Persian tribal uprisings of 1929
| Date | 1929–1933 |
| Location | Fars region, Iran |
| Result | Suppression and defeat of the uprising Disarmament and forced sedentarization (settlement) of the tribes; |

Belligerents
- Pahlavi Iran: Rebel tribes Qashqai; Khamseh; Buyir Ahmadi; Bakhtiari; ;

Commanders and leaders
- Reza Shah Mohammad Nakhjavan [fa] Fazlollah Zahedi Abolhasan Khan Mostashar-os-Saltaneh Mashayekhi Colonel Mohammad-Taqi Khan Arab Sheybani †: Solat al-Dowleh Qashqai [fa] Malek Mansour Khan Qashqai [fa] Keylerasb Batouli Kazem Khan Baharloo Mehdi Khan Sorakhi Mirza Amirqoli Nafar Keyzad Nafar

= Persian tribal uprisings of 1929 =

The Persian tribal uprisings of 1929 were a series of rebellions in the Imperial State of Persia by the Qashqai, Khamseh and the Buyir Ahmadi and the Bakhtiari. It began in the early spring of 1929, when the Qashqai, led by Ali Salar Hishmat Qashqai rose up against the Persian government. The rebels mainly operated from village of Siyuk, south of Shiraz. As the year continued, additional rebellions by the Khamseh and the Buyir Ahmadi in eastern and northern Fars province respectively.

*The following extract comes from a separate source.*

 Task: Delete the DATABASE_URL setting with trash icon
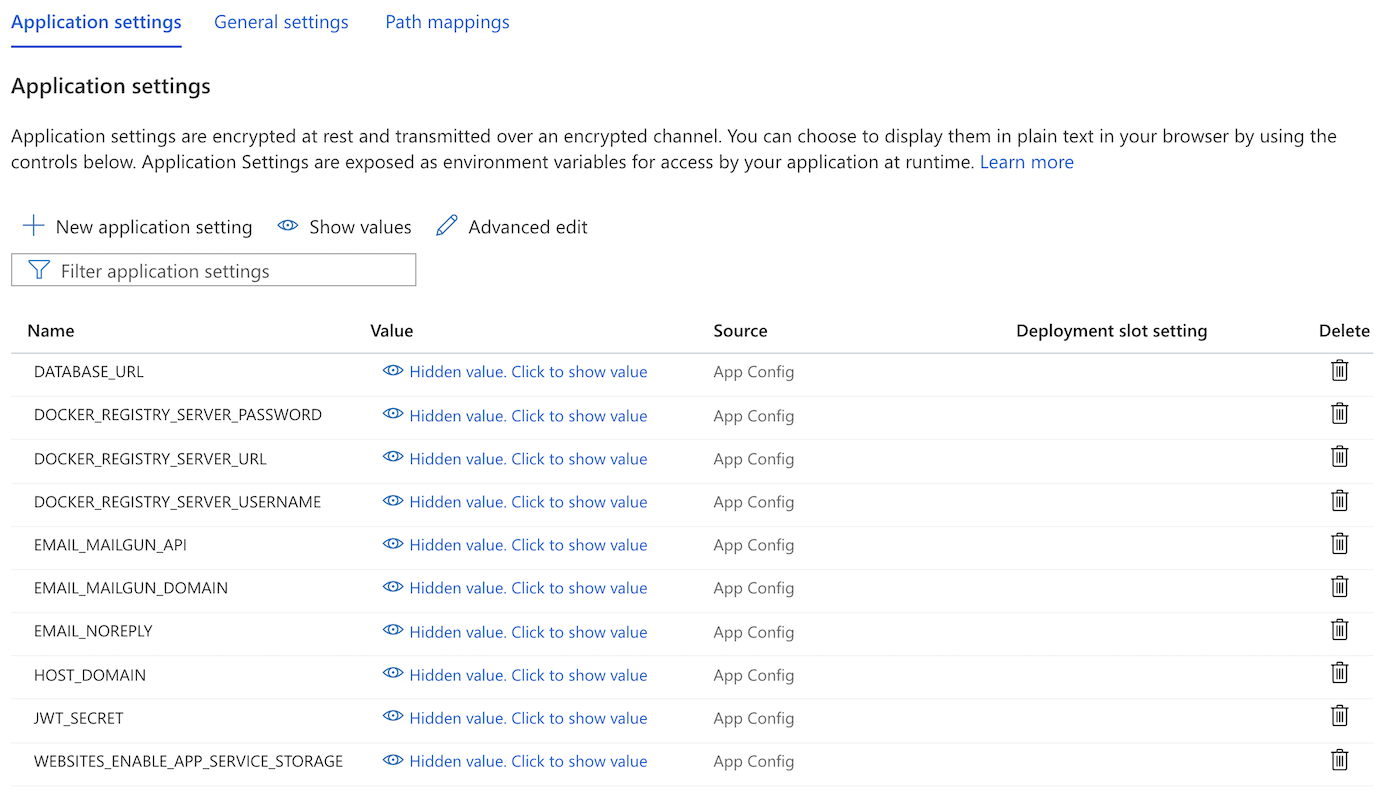point(1339,371)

In early May 1929, Ali Qashqai offered a list of conditions for peace with the government:

- the release of Sawlat al-Dawlah from Prison in Tehran
- the appointment of Sawlat or, failing him, or his elder son, Nasir Khan, as the ilkhani of the Qashqai
- the Qashqai not to be deprived of their arms
- conscription not to be applied to the Qashqai
- the law of uniformity of clothing not to be applied to the Qashqai
- the census department and the department for the registration of title deeds to be abolished

These terms were refused. By early June, the government had lost complete control of Fars province outside of Shiraz, which came under rebel siege in mid-June. Following an additional Bakhtiari uprising in Dih Kurd, Isfahan province on 9 July led by Mardan Khan, the government agreed to the peace terms and most rebel tribes in Fars province, except for Ali Qashqai surrendered. The Bakhtiari continued to fight and Safid Dasht was under siege by mid-July. In late July, the government offered amnesties and most Bakhtiari rebel leaders surrendered then. Mardan Khan, the nominal leader of the revolt, refused to surrender until autumn.

In 1932, the government sent a contingent of 500 troops to defeat Ali Qashqai, but was unsuccessful. The rebellion ended after a peace agreement in 1933 in Tehran.